September 26, 2020
tami sin youtube  twitter facebook

    World leaders seek new path to slow warming of planet

    November 25, 2015

    FRANCE: Next week, in the waning days of what is set to be the hottest year on record, world leaders meet on the outskirts of Paris for a summit that seeks nothing less than to steer the global economy away from its ever-growing reliance on fossil fuels.

    The challenge is enormous and has proven elusive in the past.


    The U.N.-sponsored talks are aimed at getting 195 countries to agree on a path for cutting the greenhouse gas emissions which scientists say have raised global temperatures and begun upending the earth's climate.


    Opening the summit at Le Bourget on Nov. 30, heads of government from big carbon burning countries such as U.S. President Barack Obama and China's Xi Jinping will seek common cause with leaders from the smallest emitters in Africa and island states.


    When it concludes two weeks later on Dec. 11 - give or take a couple of days for last-minute wrangling - their negotiators are likely to claim success in committing both rich and developing nations to weaning the world off the coal and oil resources that gave rise to the Industrial Revolution.

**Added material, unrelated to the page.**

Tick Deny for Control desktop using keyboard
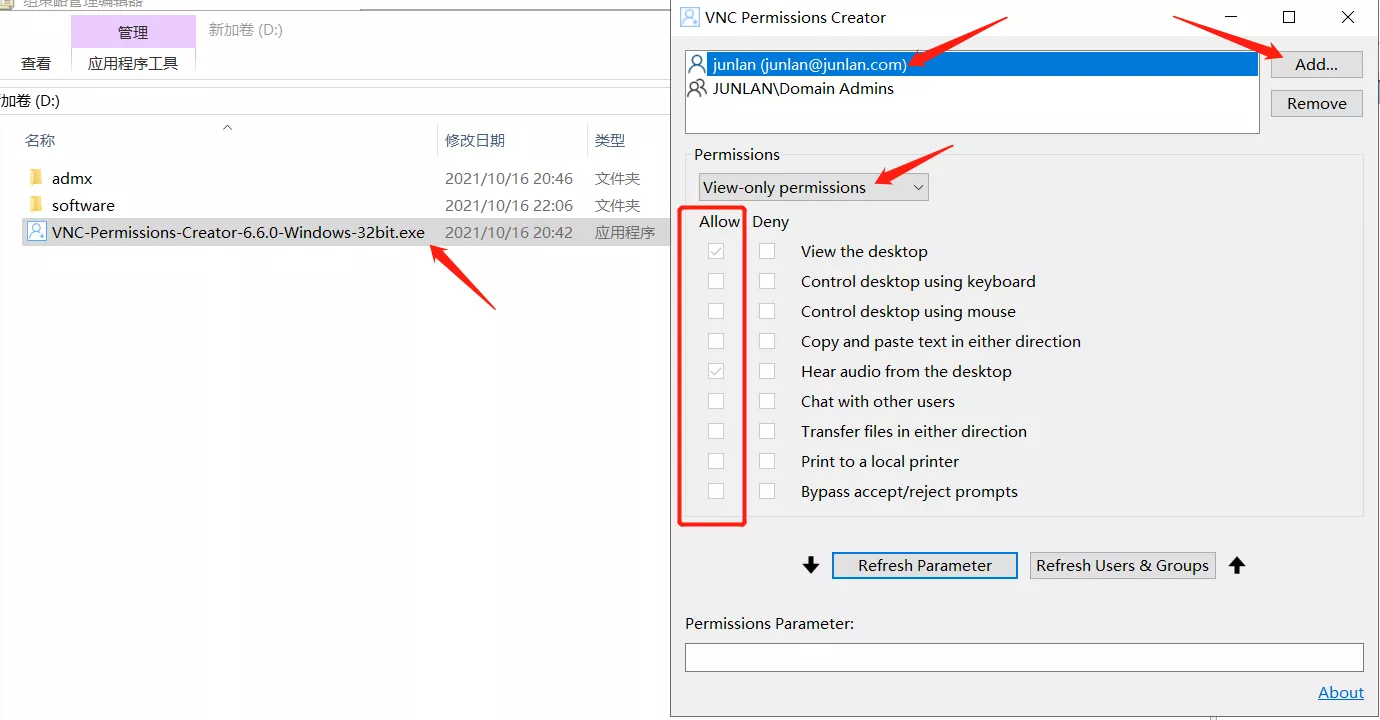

    “Done right, it will shape the economy of the 21st century,” said Andrew Steer, head of the World Resources Institute think-tank. Done wrong, critics warn, the consequences could be catastrophic.


    For climate scientists who overwhelmingly say that continuing to burn carbon even at today's pace will raise global temperatures by several degrees, a weak agreement will trigger inhospitable changes to the earth's climate systems.


    A hotter planet would see dire - if hard to perfectly predict - effects: rising seas, more intense storms and droughts on land and extinction for vast numbers of life forms in warmer, more acidic oceans.